[Stored data entries]
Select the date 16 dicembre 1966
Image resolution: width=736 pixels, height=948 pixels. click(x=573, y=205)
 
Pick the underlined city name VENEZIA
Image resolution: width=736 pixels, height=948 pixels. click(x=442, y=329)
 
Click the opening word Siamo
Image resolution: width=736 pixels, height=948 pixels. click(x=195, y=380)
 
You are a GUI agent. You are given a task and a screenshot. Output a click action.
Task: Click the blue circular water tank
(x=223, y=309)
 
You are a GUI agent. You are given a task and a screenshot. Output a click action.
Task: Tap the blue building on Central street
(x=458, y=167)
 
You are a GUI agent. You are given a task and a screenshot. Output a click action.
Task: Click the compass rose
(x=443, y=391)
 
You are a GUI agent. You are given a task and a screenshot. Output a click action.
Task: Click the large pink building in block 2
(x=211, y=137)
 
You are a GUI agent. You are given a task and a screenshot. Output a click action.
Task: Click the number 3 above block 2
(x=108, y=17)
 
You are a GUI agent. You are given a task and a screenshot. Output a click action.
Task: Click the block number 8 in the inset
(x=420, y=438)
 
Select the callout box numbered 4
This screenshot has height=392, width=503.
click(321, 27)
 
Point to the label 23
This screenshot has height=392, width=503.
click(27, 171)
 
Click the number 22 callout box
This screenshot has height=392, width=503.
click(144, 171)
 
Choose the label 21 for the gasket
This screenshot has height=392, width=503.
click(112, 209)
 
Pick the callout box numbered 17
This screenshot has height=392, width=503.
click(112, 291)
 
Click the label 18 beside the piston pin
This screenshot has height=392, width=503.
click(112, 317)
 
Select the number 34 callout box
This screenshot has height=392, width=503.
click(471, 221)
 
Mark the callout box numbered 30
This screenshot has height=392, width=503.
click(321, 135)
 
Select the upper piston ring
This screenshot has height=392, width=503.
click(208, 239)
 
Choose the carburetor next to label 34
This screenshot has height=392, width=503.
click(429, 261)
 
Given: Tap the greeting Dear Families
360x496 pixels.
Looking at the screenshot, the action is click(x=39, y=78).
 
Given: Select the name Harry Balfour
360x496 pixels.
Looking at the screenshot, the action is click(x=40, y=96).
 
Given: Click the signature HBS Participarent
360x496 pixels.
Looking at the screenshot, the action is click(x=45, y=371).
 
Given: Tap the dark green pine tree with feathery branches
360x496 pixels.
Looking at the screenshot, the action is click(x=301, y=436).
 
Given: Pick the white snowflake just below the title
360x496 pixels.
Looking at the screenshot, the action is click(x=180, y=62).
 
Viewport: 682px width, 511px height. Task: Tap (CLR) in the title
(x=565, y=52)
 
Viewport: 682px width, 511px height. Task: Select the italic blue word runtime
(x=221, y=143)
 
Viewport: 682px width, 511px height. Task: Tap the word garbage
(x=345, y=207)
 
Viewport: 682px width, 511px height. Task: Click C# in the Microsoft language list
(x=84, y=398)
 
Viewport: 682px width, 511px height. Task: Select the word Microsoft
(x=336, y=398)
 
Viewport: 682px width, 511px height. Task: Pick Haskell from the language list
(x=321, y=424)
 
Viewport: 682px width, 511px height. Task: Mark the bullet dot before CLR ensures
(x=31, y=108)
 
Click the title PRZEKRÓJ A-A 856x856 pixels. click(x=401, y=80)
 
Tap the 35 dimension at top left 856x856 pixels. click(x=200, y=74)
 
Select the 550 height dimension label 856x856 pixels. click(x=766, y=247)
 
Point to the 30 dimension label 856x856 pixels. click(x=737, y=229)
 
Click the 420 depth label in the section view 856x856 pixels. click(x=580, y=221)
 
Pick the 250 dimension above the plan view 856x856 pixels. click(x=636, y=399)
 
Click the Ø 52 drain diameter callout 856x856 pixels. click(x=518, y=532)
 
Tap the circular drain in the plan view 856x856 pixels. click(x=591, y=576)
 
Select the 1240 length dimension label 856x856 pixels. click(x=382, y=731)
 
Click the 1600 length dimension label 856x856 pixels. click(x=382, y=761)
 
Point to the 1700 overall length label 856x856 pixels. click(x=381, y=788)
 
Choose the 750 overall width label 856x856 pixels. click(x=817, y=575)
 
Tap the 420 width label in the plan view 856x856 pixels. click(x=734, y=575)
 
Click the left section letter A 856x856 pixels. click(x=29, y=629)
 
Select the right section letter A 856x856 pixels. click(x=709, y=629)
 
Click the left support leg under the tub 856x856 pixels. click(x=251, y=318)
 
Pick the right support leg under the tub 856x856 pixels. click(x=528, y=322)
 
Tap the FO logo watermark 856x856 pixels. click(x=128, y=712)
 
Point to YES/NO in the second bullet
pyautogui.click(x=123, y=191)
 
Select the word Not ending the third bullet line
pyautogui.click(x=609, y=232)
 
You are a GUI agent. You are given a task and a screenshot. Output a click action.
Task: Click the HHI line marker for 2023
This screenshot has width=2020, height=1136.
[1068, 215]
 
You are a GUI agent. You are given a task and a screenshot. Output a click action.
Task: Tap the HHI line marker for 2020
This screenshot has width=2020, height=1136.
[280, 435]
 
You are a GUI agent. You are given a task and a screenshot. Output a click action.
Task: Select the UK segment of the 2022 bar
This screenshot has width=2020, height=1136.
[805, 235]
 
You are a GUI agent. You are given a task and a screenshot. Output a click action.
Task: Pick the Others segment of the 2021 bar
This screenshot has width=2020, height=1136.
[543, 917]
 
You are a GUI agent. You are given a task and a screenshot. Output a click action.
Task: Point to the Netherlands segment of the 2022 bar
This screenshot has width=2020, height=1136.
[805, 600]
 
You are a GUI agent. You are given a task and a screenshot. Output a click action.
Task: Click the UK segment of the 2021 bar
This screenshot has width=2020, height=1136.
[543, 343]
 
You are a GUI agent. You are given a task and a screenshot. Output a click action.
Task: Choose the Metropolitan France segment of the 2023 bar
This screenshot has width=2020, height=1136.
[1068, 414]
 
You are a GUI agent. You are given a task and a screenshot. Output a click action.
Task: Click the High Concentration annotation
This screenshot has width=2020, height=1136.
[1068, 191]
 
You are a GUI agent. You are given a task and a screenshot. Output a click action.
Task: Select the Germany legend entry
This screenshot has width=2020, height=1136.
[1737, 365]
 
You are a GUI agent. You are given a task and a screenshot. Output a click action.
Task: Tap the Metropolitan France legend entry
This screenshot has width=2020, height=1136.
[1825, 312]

§ Task prompt
Copy every line of the material above exactly, without changing anything.

§ Response to the exercise
Select the date 16 dicembre 1966
Image resolution: width=736 pixels, height=948 pixels. click(x=573, y=205)
 
Pick the underlined city name VENEZIA
Image resolution: width=736 pixels, height=948 pixels. click(x=442, y=329)
 
Click the opening word Siamo
Image resolution: width=736 pixels, height=948 pixels. click(x=195, y=380)
 
You are a GUI agent. You are given a task and a screenshot. Output a click action.
Task: Click the blue circular water tank
(x=223, y=309)
 
You are a GUI agent. You are given a task and a screenshot. Output a click action.
Task: Tap the blue building on Central street
(x=458, y=167)
 
You are a GUI agent. You are given a task and a screenshot. Output a click action.
Task: Click the compass rose
(x=443, y=391)
 
You are a GUI agent. You are given a task and a screenshot. Output a click action.
Task: Click the large pink building in block 2
(x=211, y=137)
 
You are a GUI agent. You are given a task and a screenshot. Output a click action.
Task: Click the number 3 above block 2
(x=108, y=17)
 
You are a GUI agent. You are given a task and a screenshot. Output a click action.
Task: Click the block number 8 in the inset
(x=420, y=438)
 
Select the callout box numbered 4
This screenshot has height=392, width=503.
click(321, 27)
 
Point to the label 23
This screenshot has height=392, width=503.
click(27, 171)
 
Click the number 22 callout box
This screenshot has height=392, width=503.
click(144, 171)
 
Choose the label 21 for the gasket
This screenshot has height=392, width=503.
click(112, 209)
 
Pick the callout box numbered 17
This screenshot has height=392, width=503.
click(112, 291)
 
Click the label 18 beside the piston pin
This screenshot has height=392, width=503.
click(112, 317)
 
Select the number 34 callout box
This screenshot has height=392, width=503.
click(471, 221)
 
Mark the callout box numbered 30
This screenshot has height=392, width=503.
click(321, 135)
 
Select the upper piston ring
This screenshot has height=392, width=503.
click(208, 239)
 
Choose the carburetor next to label 34
This screenshot has height=392, width=503.
click(429, 261)
 
Given: Tap the greeting Dear Families
360x496 pixels.
Looking at the screenshot, the action is click(x=39, y=78).
 
Given: Select the name Harry Balfour
360x496 pixels.
Looking at the screenshot, the action is click(x=40, y=96).
 
Given: Click the signature HBS Participarent
360x496 pixels.
Looking at the screenshot, the action is click(x=45, y=371).
 
Given: Tap the dark green pine tree with feathery branches
360x496 pixels.
Looking at the screenshot, the action is click(x=301, y=436).
 
Given: Pick the white snowflake just below the title
360x496 pixels.
Looking at the screenshot, the action is click(x=180, y=62).
 
Viewport: 682px width, 511px height. Task: Tap (CLR) in the title
(x=565, y=52)
 
Viewport: 682px width, 511px height. Task: Select the italic blue word runtime
(x=221, y=143)
 
Viewport: 682px width, 511px height. Task: Tap the word garbage
(x=345, y=207)
 
Viewport: 682px width, 511px height. Task: Click C# in the Microsoft language list
(x=84, y=398)
 
Viewport: 682px width, 511px height. Task: Select the word Microsoft
(x=336, y=398)
 
Viewport: 682px width, 511px height. Task: Pick Haskell from the language list
(x=321, y=424)
 
Viewport: 682px width, 511px height. Task: Mark the bullet dot before CLR ensures
(x=31, y=108)
 
Click the title PRZEKRÓJ A-A 856x856 pixels. click(x=401, y=80)
 
Tap the 35 dimension at top left 856x856 pixels. click(x=200, y=74)
 
Select the 550 height dimension label 856x856 pixels. click(x=766, y=247)
 
Point to the 30 dimension label 856x856 pixels. click(x=737, y=229)
 
Click the 420 depth label in the section view 856x856 pixels. click(x=580, y=221)
 
Pick the 250 dimension above the plan view 856x856 pixels. click(x=636, y=399)
 
Click the Ø 52 drain diameter callout 856x856 pixels. click(x=518, y=532)
 
Tap the circular drain in the plan view 856x856 pixels. click(x=591, y=576)
 
Select the 1240 length dimension label 856x856 pixels. click(x=382, y=731)
 
Click the 1600 length dimension label 856x856 pixels. click(x=382, y=761)
 
Point to the 1700 overall length label 856x856 pixels. click(x=381, y=788)
 
Choose the 750 overall width label 856x856 pixels. click(x=817, y=575)
 
Tap the 420 width label in the plan view 856x856 pixels. click(x=734, y=575)
 
Click the left section letter A 856x856 pixels. click(x=29, y=629)
 
Select the right section letter A 856x856 pixels. click(x=709, y=629)
 
Click the left support leg under the tub 856x856 pixels. click(x=251, y=318)
 
Pick the right support leg under the tub 856x856 pixels. click(x=528, y=322)
 
Tap the FO logo watermark 856x856 pixels. click(x=128, y=712)
 
Point to YES/NO in the second bullet
pyautogui.click(x=123, y=191)
 
Select the word Not ending the third bullet line
pyautogui.click(x=609, y=232)
 
You are a GUI agent. You are given a task and a screenshot. Output a click action.
Task: Click the HHI line marker for 2023
This screenshot has width=2020, height=1136.
[1068, 215]
 
You are a GUI agent. You are given a task and a screenshot. Output a click action.
Task: Tap the HHI line marker for 2020
This screenshot has width=2020, height=1136.
[280, 435]
 
You are a GUI agent. You are given a task and a screenshot. Output a click action.
Task: Select the UK segment of the 2022 bar
This screenshot has width=2020, height=1136.
[805, 235]
 
You are a GUI agent. You are given a task and a screenshot. Output a click action.
Task: Pick the Others segment of the 2021 bar
This screenshot has width=2020, height=1136.
[543, 917]
 
You are a GUI agent. You are given a task and a screenshot. Output a click action.
Task: Point to the Netherlands segment of the 2022 bar
This screenshot has width=2020, height=1136.
[805, 600]
 
You are a GUI agent. You are given a task and a screenshot. Output a click action.
Task: Click the UK segment of the 2021 bar
This screenshot has width=2020, height=1136.
[543, 343]
 
You are a GUI agent. You are given a task and a screenshot. Output a click action.
Task: Choose the Metropolitan France segment of the 2023 bar
This screenshot has width=2020, height=1136.
[1068, 414]
 
You are a GUI agent. You are given a task and a screenshot. Output a click action.
Task: Click the High Concentration annotation
This screenshot has width=2020, height=1136.
[1068, 191]
 
You are a GUI agent. You are given a task and a screenshot. Output a click action.
Task: Select the Germany legend entry
This screenshot has width=2020, height=1136.
[1737, 365]
 
You are a GUI agent. You are given a task and a screenshot. Output a click action.
Task: Tap the Metropolitan France legend entry
This screenshot has width=2020, height=1136.
[1825, 312]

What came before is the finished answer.